Joe Gillis (William Holden) è uno sceneggiatore squattrinato
e di scarso successo che per fuggire a dei creditori si trova per caso nei pressi
di una villa maestosa quanto decadente che lui crede abbandonata. La villa però
è abitata dall’ex diva del cinema muto Norma Desmond (Gloria Swanson) che inizialmente
lo crede essere l’impresario delle pompe funebri venuto a preparare la bara per quello che
ormai rimaneva l’unica compagnia dell’eccentrica attrice: uno scimpanzè. Da questo
iniziale equivoco si istaura tra i due personaggi un rapporto complesso e ambiguo
che segnerà la rovina del giovane Gillis.
Viale
del tramonto ci offre un quadro cinico e spietato della Hollywood degli anni ’50,
una macchina attorno alla quale i sogni iniziali di giovani sceneggiatori, attori
e registi, si scontrano drammaticamente con una realtà ben lontana dalle loro
aspettative. Tutto ruota attorno al denaro, al vendersi sempre e comunque per
conquistare anche il più piccolo posto al sole nella dorata Los Angeles. Ormai i film vengono prodotti in serie e come prodotti di serie vengono
considerati sia dai produttori che dai registi. Sbarcare il lunario per molti
di questi giovani sceneggiatori (di cui Gillis ne è l’emblema) è divenuta la preoccupazione
principale, la loro creatività si piagherebbe volentieri al gioco commerciale
ma la concorrenza è spietata ed è facile rimanere tagliati fuori nel giro
di una stagione.
Joe Gillis
arriva per caso alla villa di Norma Desmon proprio quando
l’ex diva si appresta a seppellire in un macabro funerale il suo scimpanzè, la
sua scimmia da compagnia. Crudele ed ironica questa allusione di Billy Wilder
che sottolinea subito il ruolo che Gillis si appresta ad assumere nella vita dell’attrice:
sostituire la scimmia ammaestrata.
Sunset
Blvd è il nome di un famoso viale di Hollywood nel quale si
trova la villa mausoleo di Norma, ma rappresenta anche l’inevitabile percorso
verso la fine di una carriera che rimane gloriosa soltanto nella memoria dell’ex
diva. Memorabile la frase con la quale Norma Desmond
risponde a Gillis che la riconosce dicendole di come
una volta sia stata grande: “sono ancora
grande, è il cinema ad essere diventato piccolo”. E questo cinema diventato
piccolo, imbrigliato in un’innovazione tecnica chiamata sonoro,
dimentica facilmente le proprie glorie passate, costruisce miti con la stessa
rapidità con la quale li distrugge, o semplicemente, li dimentica.
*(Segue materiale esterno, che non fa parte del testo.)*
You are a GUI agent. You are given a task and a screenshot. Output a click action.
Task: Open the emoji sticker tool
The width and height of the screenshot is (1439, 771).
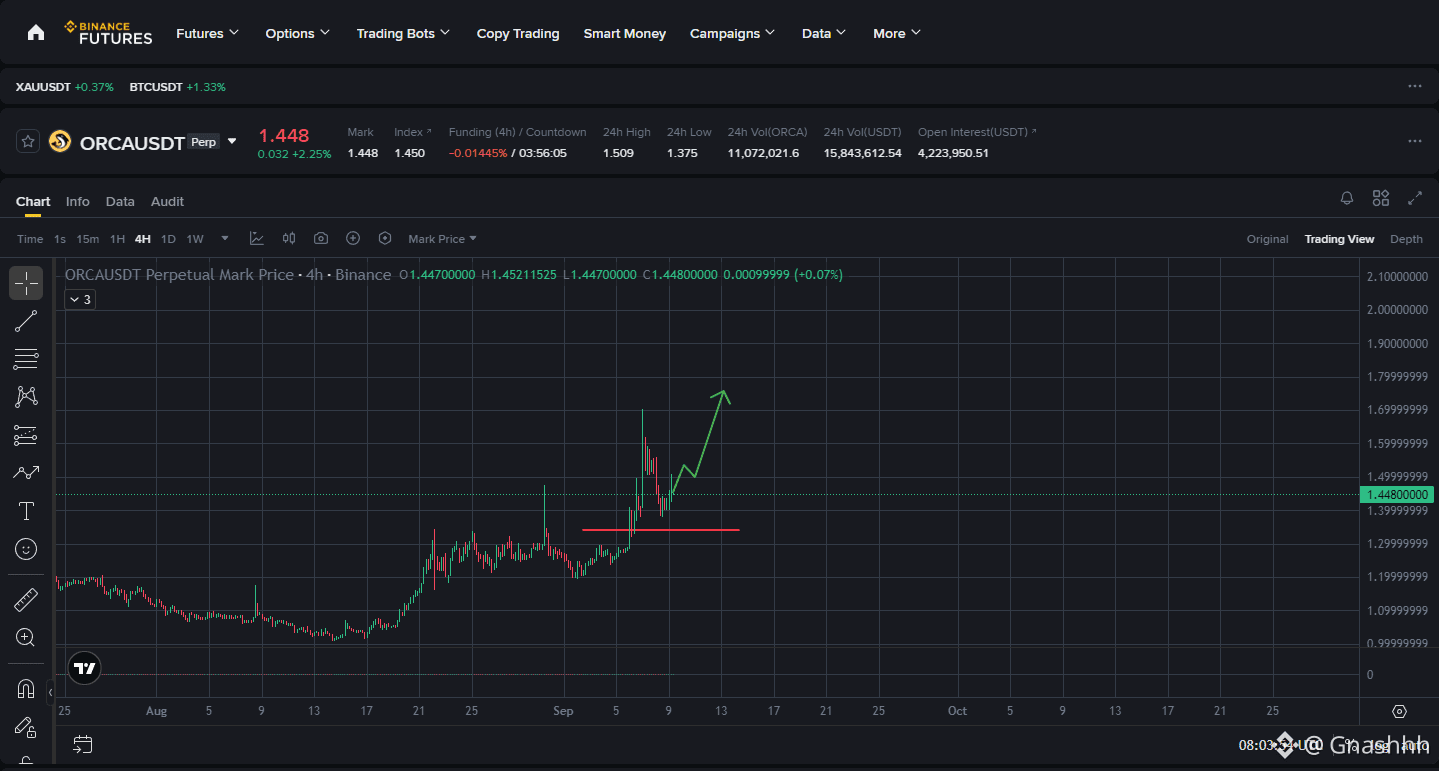pos(26,549)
Ombra di un
cinema che ormai non esiste più, Norma vive nell’illusione di un suo ritorno o,
come preferisce definirlo lei, di un suo rientro e ad assecondarla in
queste sue allucinate visoni vi è un fedele e oscuro maggiordomo interpretato
da un regista del cinema muto dimenticato: Erich von Stroheim, una delle più emblematiche
vittime della macchia Hollywoowdiana.
Billy
Wilder ci conduce all’interno di un museo delle cere in cui il destino degli stessi
attori si confonde ironicamente e crudelmente con i personaggi: Norma Desmon è
interpretata da una vera diva dimenticata del cinema muto, Gloria Swanson, così
come Erich von Stroheim è stato nella realtà davvero il suo regista. Attori dimenticati
del cinema muto appaiono come immagini irreali e decadenti nell’interpretazione
che offrono di se stessi e nel ruolo di se stesso appare dopo anni di assenza
dalle scene anche l’impassibile uomo che non sorride mai: Buster Keaton. Ma questa
Hollywood di fantasmi dimenticati è soltanto l’ombra di una
Hollywood ancora più inconsistente e spietata, una Hollywood incapace ormai
di mantenere le promesse e di far realizzare le illusioni che propone.
Billy
Wilder continuerà la sua indagine all’interno degli anni ruggenti del cinema muto
con un’altra pellicola di registro completamente differente: “A Qualcuno Piace
Caldo”, (con l’ indimenticabile Marilyn
Monroe), ma mentre in quest’ultima pellicola l’intento del regista è quello
di farci ridere, in Viale del Tramonto ci propone una mesta riflessione sulla
vanità delle cose umane e sulla corrosione che il tempo opera su i volti e sulle
cose. Ritroviamo i temi di Proust alla fine della “Ricerca del Tempo Perduto”,
ma aggravati dalla
maggiore labilità del cinematografo nei confronti della letteratura.
Forse
il segreto è proprio ciò che verso la fine della pellicola Gillis dice a Norma:
“non c’è niente di male nell’avere cinquant’anni se non
se ne vogliono a tutti i costi dimostrare 20”.